--- Start of Data provided ---

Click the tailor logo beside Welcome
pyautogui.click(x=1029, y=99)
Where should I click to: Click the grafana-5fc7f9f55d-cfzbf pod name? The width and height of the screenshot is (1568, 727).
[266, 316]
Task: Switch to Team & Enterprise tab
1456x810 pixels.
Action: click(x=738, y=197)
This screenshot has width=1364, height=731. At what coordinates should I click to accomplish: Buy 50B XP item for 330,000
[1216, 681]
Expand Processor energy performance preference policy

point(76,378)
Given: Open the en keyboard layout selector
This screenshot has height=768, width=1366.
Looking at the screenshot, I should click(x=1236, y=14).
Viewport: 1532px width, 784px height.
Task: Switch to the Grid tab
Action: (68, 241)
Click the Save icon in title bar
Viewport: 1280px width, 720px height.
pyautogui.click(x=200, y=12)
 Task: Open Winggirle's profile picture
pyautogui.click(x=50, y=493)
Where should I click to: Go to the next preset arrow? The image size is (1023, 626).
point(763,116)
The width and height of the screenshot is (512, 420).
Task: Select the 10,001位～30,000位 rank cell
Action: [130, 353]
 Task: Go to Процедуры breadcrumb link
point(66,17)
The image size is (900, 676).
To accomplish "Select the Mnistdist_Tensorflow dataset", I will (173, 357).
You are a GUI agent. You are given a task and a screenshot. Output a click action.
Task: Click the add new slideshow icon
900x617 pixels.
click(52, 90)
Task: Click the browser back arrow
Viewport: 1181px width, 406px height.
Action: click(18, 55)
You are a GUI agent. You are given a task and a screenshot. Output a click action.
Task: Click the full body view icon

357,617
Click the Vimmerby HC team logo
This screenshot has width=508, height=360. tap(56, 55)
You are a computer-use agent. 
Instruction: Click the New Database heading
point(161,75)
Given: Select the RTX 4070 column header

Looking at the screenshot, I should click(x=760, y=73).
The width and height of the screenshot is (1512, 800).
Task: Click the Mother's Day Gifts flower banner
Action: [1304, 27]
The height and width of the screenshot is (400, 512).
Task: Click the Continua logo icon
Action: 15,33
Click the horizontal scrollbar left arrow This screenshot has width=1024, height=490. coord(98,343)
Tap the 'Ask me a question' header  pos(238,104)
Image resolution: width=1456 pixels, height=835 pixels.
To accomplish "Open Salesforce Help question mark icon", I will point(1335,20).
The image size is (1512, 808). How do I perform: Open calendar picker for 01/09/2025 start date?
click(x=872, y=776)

--- End of Data provided ---

Task instructions:
Copy the records above line for line, without changing anything.

Response for this exercise:
Click the tailor logo beside Welcome
pyautogui.click(x=1029, y=99)
Where should I click to: Click the grafana-5fc7f9f55d-cfzbf pod name? The width and height of the screenshot is (1568, 727).
[266, 316]
Task: Switch to Team & Enterprise tab
1456x810 pixels.
Action: click(x=738, y=197)
This screenshot has width=1364, height=731. At what coordinates should I click to accomplish: Buy 50B XP item for 330,000
[1216, 681]
Expand Processor energy performance preference policy

point(76,378)
Given: Open the en keyboard layout selector
This screenshot has height=768, width=1366.
Looking at the screenshot, I should click(x=1236, y=14).
Viewport: 1532px width, 784px height.
Task: Switch to the Grid tab
Action: (68, 241)
Click the Save icon in title bar
Viewport: 1280px width, 720px height.
pyautogui.click(x=200, y=12)
 Task: Open Winggirle's profile picture
pyautogui.click(x=50, y=493)
Where should I click to: Go to the next preset arrow? The image size is (1023, 626).
point(763,116)
The width and height of the screenshot is (512, 420).
Task: Select the 10,001位～30,000位 rank cell
Action: [130, 353]
 Task: Go to Процедуры breadcrumb link
point(66,17)
The image size is (900, 676).
To accomplish "Select the Mnistdist_Tensorflow dataset", I will (173, 357).
You are a GUI agent. You are given a task and a screenshot. Output a click action.
Task: Click the add new slideshow icon
900x617 pixels.
click(52, 90)
Task: Click the browser back arrow
Viewport: 1181px width, 406px height.
Action: click(18, 55)
You are a GUI agent. You are given a task and a screenshot. Output a click action.
Task: Click the full body view icon

357,617
Click the Vimmerby HC team logo
This screenshot has width=508, height=360. tap(56, 55)
You are a computer-use agent. 
Instruction: Click the New Database heading
point(161,75)
Given: Select the RTX 4070 column header

Looking at the screenshot, I should click(x=760, y=73).
The width and height of the screenshot is (1512, 800).
Task: Click the Mother's Day Gifts flower banner
Action: [1304, 27]
The height and width of the screenshot is (400, 512).
Task: Click the Continua logo icon
Action: 15,33
Click the horizontal scrollbar left arrow This screenshot has width=1024, height=490. coord(98,343)
Tap the 'Ask me a question' header  pos(238,104)
Image resolution: width=1456 pixels, height=835 pixels.
To accomplish "Open Salesforce Help question mark icon", I will point(1335,20).
The image size is (1512, 808). How do I perform: Open calendar picker for 01/09/2025 start date?
click(x=872, y=776)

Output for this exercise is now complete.